In the oncology field, the deal with Pharmacyclics and Janssen enables us to investigate novel immune-oncology and small molecule combinations in hematological and solid cancers.

The acquisition of Definiens gives us access to novel predictive biomarkers, which we think can be important for immune-oncology efforts.

Earlier this week, we have also announced the closure of the respiratory deal with Almirall.

It's a pleasure for us to welcome the highly-regarded team from Almirall, who will strengthen our respiratory franchise.

Let me now turn to guidance for 2014 on slide 23.

We now expect revenue for 2014 to increase in low single digit at CER, which is an upgrade from our guidance at second quarter results.

In light of the overall increase in revenue expectation for the year, we are accelerating our investments in our growth platforms and expanding pipeline.

Therefore, core EPS is expected to decrease at around 10% for 2014, better than anticipated in previous guidance.

And you should keep in mind that core EPS for 2014 at actual exchange rates is expected to be impacted negatively by currency by an additional 5%, assuming current exchange rates.

This guidance assumes no US Nexium generic in 2014.

I would also like to point out the new guidelines by the American Academy of Pediatrics which we expect to significantly impact Synagis sales negatively in the fourth quarter of 2014 and into 2015.

Finally, on slide 24, I would like to give you a preview of how we look at 2015.

Our plan for 2015 is to continue to selectively invest in our growth platforms and accelerating pipeline, while managing overall costs.

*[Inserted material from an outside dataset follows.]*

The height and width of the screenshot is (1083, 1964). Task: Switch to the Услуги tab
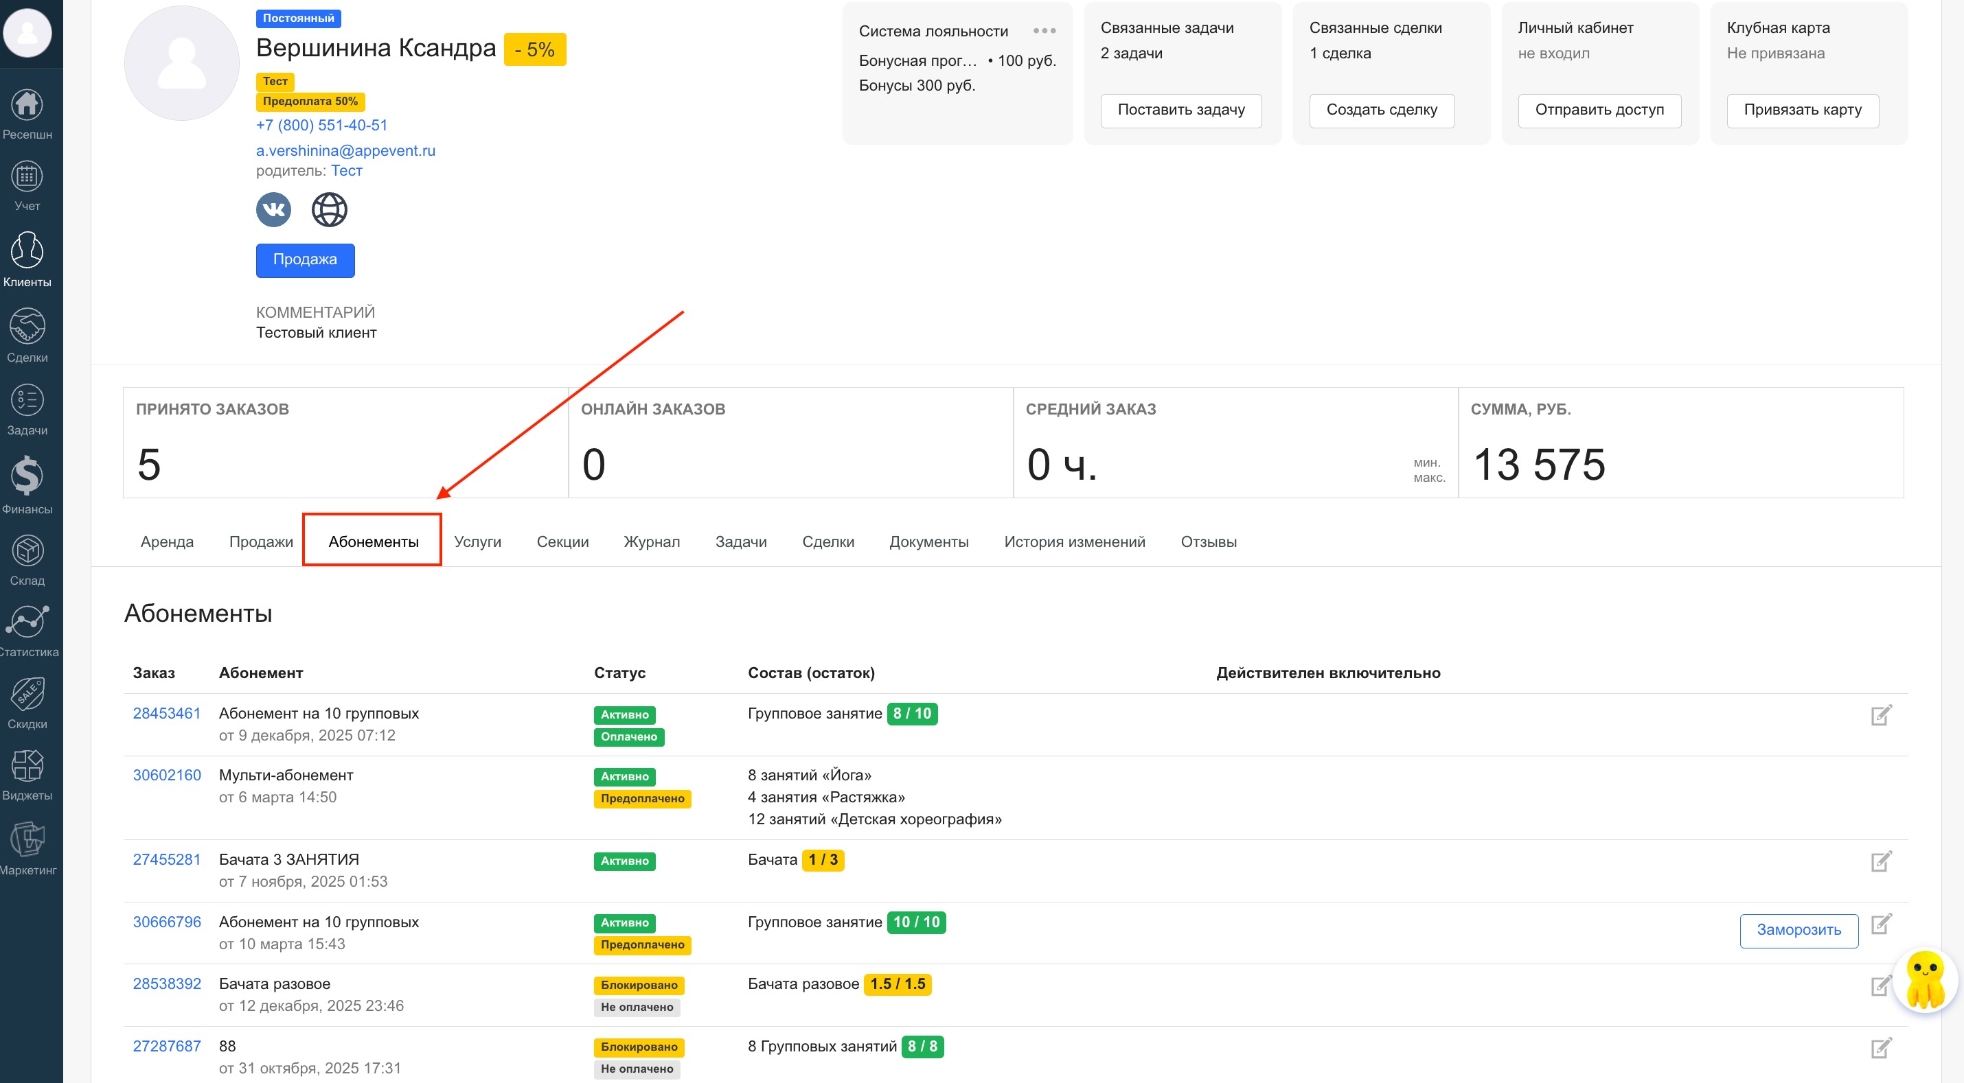click(477, 542)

Assuming current exchange rates, the Company is targeting core EPS for 2015 to be no less than the lower end of the range of the upgraded guidance for core EPS for 2014 at actual exchange rates.

Guidance for 2015 is expected to be provided with the 2014 results on February 5, 2015.

With that, I will now hand over to Briggs.

Thank you very much, Marc.

On slide 26, I think slide 26 is a great example of the continued momentum we've seen in our late stage pipeline.

On the regulatory side, we've recently received a positive opinion from the CHMP in Europe for Olaparib in platinum-sensitive relapsed BRCA-mutated ovarian cancer.

For Iressa, we have managed to obtain a label update which includes blood-based testing for EGFR mutations to help identify patients likely to respond to the drug.

In the US, Xigduo XR has been approved.

This is the first once-daily SGLT2 metformin fixed dose combination.

And last but not least, Movantik was approved by the FDA for opioid-induced constipation, and received a positive opinion from the CHMP.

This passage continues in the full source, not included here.